Available data START

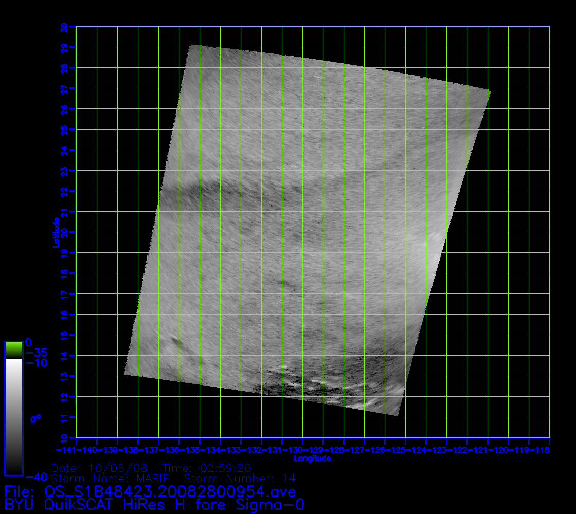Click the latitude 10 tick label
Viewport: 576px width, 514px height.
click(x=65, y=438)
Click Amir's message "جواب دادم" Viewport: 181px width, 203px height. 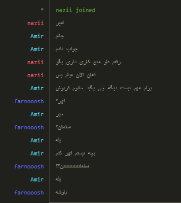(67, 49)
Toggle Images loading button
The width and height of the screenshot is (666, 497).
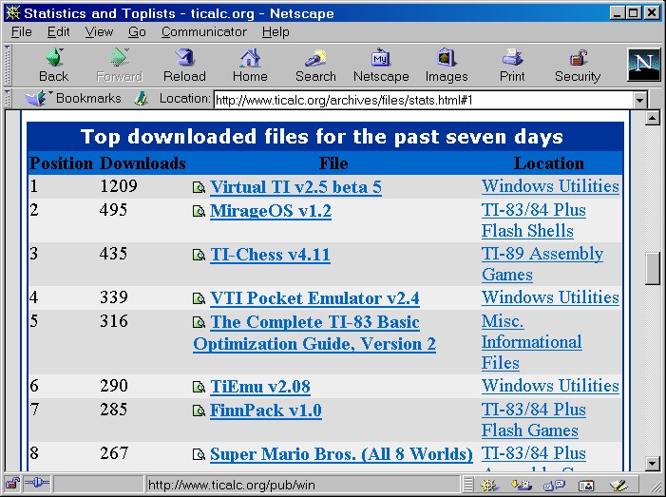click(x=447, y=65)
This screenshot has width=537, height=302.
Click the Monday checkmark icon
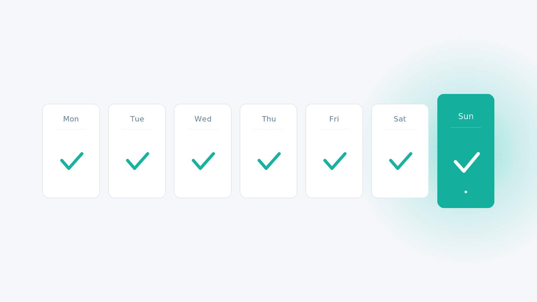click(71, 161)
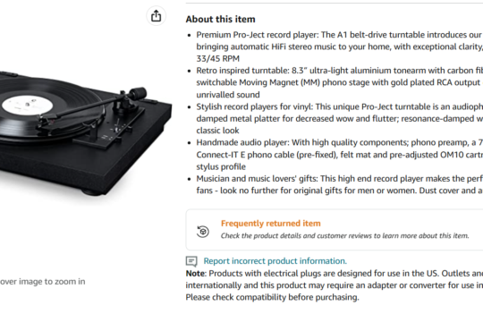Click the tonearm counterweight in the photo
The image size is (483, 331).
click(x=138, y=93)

Available data END
Available data START

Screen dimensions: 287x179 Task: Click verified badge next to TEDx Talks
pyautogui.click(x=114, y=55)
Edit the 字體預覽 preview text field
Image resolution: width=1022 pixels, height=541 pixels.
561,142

Available data END

Task description -
The data above holds the lines to copy: start at the one with "Toggle Images loading button", stop at the one with "This screenshot has width=537, height=302.", include both, copy them exactly without pictures, and copy nothing else.

Solution to this task -
Toggle Images loading button
The width and height of the screenshot is (666, 497).
click(x=447, y=65)
This screenshot has width=537, height=302.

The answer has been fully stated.